(Data items)
= = =

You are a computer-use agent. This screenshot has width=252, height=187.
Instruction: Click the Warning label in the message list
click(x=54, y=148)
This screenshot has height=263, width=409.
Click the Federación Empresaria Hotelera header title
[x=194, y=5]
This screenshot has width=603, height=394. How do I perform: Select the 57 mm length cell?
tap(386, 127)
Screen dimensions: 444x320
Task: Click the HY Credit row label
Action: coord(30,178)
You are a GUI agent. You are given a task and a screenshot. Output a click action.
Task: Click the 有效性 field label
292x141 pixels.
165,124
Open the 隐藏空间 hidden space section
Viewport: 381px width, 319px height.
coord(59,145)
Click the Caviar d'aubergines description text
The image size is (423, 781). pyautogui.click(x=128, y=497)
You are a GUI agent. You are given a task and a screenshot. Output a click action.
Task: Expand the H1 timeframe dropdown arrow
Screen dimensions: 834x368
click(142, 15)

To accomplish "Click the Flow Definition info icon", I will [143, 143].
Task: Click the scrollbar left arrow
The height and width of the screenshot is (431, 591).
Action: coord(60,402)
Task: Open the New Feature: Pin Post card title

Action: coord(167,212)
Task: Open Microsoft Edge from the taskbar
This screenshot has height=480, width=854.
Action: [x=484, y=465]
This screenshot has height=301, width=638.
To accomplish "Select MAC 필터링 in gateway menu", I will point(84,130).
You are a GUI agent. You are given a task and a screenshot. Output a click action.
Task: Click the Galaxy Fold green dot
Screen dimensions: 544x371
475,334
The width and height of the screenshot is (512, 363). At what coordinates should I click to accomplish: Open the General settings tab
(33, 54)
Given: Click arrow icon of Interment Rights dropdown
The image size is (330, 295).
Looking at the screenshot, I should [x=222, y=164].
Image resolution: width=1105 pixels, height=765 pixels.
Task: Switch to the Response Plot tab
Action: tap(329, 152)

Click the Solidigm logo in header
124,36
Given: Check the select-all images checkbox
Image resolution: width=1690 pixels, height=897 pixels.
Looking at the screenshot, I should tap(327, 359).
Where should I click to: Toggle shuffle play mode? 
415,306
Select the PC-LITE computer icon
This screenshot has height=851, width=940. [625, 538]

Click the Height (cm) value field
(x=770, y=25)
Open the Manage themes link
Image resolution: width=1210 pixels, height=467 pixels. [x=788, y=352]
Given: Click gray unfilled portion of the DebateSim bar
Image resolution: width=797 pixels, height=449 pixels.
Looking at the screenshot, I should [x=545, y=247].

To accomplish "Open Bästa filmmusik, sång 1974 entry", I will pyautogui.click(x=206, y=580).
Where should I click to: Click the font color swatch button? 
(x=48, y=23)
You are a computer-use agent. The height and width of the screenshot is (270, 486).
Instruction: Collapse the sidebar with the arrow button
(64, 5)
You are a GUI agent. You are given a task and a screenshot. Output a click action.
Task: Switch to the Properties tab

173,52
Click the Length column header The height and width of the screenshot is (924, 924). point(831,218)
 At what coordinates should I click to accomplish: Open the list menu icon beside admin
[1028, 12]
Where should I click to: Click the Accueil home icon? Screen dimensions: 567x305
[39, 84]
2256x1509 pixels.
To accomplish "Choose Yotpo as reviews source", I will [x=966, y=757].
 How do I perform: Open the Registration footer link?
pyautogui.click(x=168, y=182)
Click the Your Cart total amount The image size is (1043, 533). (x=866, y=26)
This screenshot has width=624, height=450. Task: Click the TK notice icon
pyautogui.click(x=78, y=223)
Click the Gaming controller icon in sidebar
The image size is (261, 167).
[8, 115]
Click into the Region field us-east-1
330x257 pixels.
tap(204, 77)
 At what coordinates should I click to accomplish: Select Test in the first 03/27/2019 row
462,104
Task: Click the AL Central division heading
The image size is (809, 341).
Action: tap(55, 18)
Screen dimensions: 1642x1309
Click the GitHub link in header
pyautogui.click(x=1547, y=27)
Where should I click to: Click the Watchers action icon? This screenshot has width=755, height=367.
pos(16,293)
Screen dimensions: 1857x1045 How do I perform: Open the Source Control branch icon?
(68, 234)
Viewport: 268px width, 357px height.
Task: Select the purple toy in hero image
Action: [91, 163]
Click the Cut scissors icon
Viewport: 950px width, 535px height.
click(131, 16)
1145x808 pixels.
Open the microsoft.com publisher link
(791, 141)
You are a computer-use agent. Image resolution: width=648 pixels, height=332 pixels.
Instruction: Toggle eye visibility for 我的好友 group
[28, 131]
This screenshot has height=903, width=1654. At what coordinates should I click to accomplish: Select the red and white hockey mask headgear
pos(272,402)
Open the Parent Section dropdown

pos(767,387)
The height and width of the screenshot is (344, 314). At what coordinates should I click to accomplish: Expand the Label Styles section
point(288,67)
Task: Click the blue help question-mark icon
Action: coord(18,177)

= = =

Convert every line of the listing above into a Markdown table with two columns, Row and Line. Number the rows in order and omit the blank lines.

| Row | Line |
|---|---|
| 1 | You are a computer-use agent. This screenshot has width=252, height=187. |
| 2 | Instruction: Click the Warning label in the message list |
| 3 | click(x=54, y=148) |
| 4 | This screenshot has height=263, width=409. |
| 5 | Click the Federación Empresaria Hotelera header title |
| 6 | [x=194, y=5] |
| 7 | This screenshot has width=603, height=394. How do I perform: Select the 57 mm length cell? |
| 8 | tap(386, 127) |
| 9 | Screen dimensions: 444x320 |
| 10 | Task: Click the HY Credit row label |
| 11 | Action: coord(30,178) |
| 12 | You are a GUI agent. You are given a task and a screenshot. Output a click action. |
| 13 | Task: Click the 有效性 field label |
| 14 | 292x141 pixels. |
| 15 | 165,124 |
| 16 | Open the 隐藏空间 hidden space section |
| 17 | Viewport: 381px width, 319px height. |
| 18 | coord(59,145) |
| 19 | Click the Caviar d'aubergines description text |
| 20 | The image size is (423, 781). pyautogui.click(x=128, y=497) |
| 21 | You are a GUI agent. You are given a task and a screenshot. Output a click action. |
| 22 | Task: Expand the H1 timeframe dropdown arrow |
| 23 | Screen dimensions: 834x368 |
| 24 | click(142, 15) |
| 25 | To accomplish "Click the Flow Definition info icon", I will [143, 143]. |
| 26 | Task: Click the scrollbar left arrow |
| 27 | The height and width of the screenshot is (431, 591). |
| 28 | Action: coord(60,402) |
| 29 | Task: Open the New Feature: Pin Post card title |
| 30 | Action: coord(167,212) |
| 31 | Task: Open Microsoft Edge from the taskbar |
| 32 | This screenshot has height=480, width=854. |
| 33 | Action: [x=484, y=465] |
| 34 | This screenshot has height=301, width=638. |
| 35 | To accomplish "Select MAC 필터링 in gateway menu", I will point(84,130). |
| 36 | You are a GUI agent. You are given a task and a screenshot. Output a click action. |
| 37 | Task: Click the Galaxy Fold green dot |
| 38 | Screen dimensions: 544x371 |
| 39 | 475,334 |
| 40 | The width and height of the screenshot is (512, 363). At what coordinates should I click to accomplish: Open the General settings tab |
| 41 | (33, 54) |
| 42 | Given: Click arrow icon of Interment Rights dropdown |
| 43 | The image size is (330, 295). |
| 44 | Looking at the screenshot, I should [x=222, y=164]. |
| 45 | Image resolution: width=1105 pixels, height=765 pixels. |
| 46 | Task: Switch to the Response Plot tab |
| 47 | Action: tap(329, 152) |
| 48 | Click the Solidigm logo in header |
| 49 | 124,36 |
| 50 | Given: Check the select-all images checkbox |
| 51 | Image resolution: width=1690 pixels, height=897 pixels. |
| 52 | Looking at the screenshot, I should tap(327, 359). |
| 53 | Where should I click to: Toggle shuffle play mode?  |
| 54 | 415,306 |
| 55 | Select the PC-LITE computer icon |
| 56 | This screenshot has height=851, width=940. [625, 538] |
| 57 | Click the Height (cm) value field |
| 58 | (x=770, y=25) |
| 59 | Open the Manage themes link |
| 60 | Image resolution: width=1210 pixels, height=467 pixels. [x=788, y=352] |
| 61 | Given: Click gray unfilled portion of the DebateSim bar |
| 62 | Image resolution: width=797 pixels, height=449 pixels. |
| 63 | Looking at the screenshot, I should [x=545, y=247]. |
| 64 | To accomplish "Open Bästa filmmusik, sång 1974 entry", I will pyautogui.click(x=206, y=580). |
| 65 | Where should I click to: Click the font color swatch button?  |
| 66 | (x=48, y=23) |
| 67 | You are a computer-use agent. The height and width of the screenshot is (270, 486). |
| 68 | Instruction: Collapse the sidebar with the arrow button |
| 69 | (64, 5) |
| 70 | You are a GUI agent. You are given a task and a screenshot. Output a click action. |
| 71 | Task: Switch to the Properties tab |
| 72 | 173,52 |
| 73 | Click the Length column header The height and width of the screenshot is (924, 924). point(831,218) |
| 74 |  At what coordinates should I click to accomplish: Open the list menu icon beside admin |
| 75 | [1028, 12] |
| 76 | Where should I click to: Click the Accueil home icon? Screen dimensions: 567x305 |
| 77 | [39, 84] |
| 78 | 2256x1509 pixels. |
| 79 | To accomplish "Choose Yotpo as reviews source", I will [x=966, y=757]. |
| 80 |  How do I perform: Open the Registration footer link? |
| 81 | pyautogui.click(x=168, y=182) |
| 82 | Click the Your Cart total amount The image size is (1043, 533). (x=866, y=26) |
| 83 | This screenshot has width=624, height=450. Task: Click the TK notice icon |
| 84 | pyautogui.click(x=78, y=223) |
| 85 | Click the Gaming controller icon in sidebar |
| 86 | The image size is (261, 167). |
| 87 | [8, 115] |
| 88 | Click into the Region field us-east-1 |
| 89 | 330x257 pixels. |
| 90 | tap(204, 77) |
| 91 |  At what coordinates should I click to accomplish: Select Test in the first 03/27/2019 row |
| 92 | 462,104 |
| 93 | Task: Click the AL Central division heading |
| 94 | The image size is (809, 341). |
| 95 | Action: tap(55, 18) |
| 96 | Screen dimensions: 1642x1309 |
| 97 | Click the GitHub link in header |
| 98 | pyautogui.click(x=1547, y=27) |
| 99 | Where should I click to: Click the Watchers action icon? This screenshot has width=755, height=367. |
| 100 | pos(16,293) |
| 101 | Screen dimensions: 1857x1045 How do I perform: Open the Source Control branch icon? |
| 102 | (68, 234) |
| 103 | Viewport: 268px width, 357px height. |
| 104 | Task: Select the purple toy in hero image |
| 105 | Action: [91, 163] |
| 106 | Click the Cut scissors icon |
| 107 | Viewport: 950px width, 535px height. |
| 108 | click(131, 16) |
| 109 | 1145x808 pixels. |
| 110 | Open the microsoft.com publisher link |
| 111 | (791, 141) |
| 112 | You are a computer-use agent. Image resolution: width=648 pixels, height=332 pixels. |
| 113 | Instruction: Toggle eye visibility for 我的好友 group |
| 114 | [28, 131] |
| 115 | This screenshot has height=903, width=1654. At what coordinates should I click to accomplish: Select the red and white hockey mask headgear |
| 116 | pos(272,402) |
| 117 | Open the Parent Section dropdown |
| 118 | pos(767,387) |
| 119 | The height and width of the screenshot is (344, 314). At what coordinates should I click to accomplish: Expand the Label Styles section |
| 120 | point(288,67) |
| 121 | Task: Click the blue help question-mark icon |
| 122 | Action: coord(18,177) |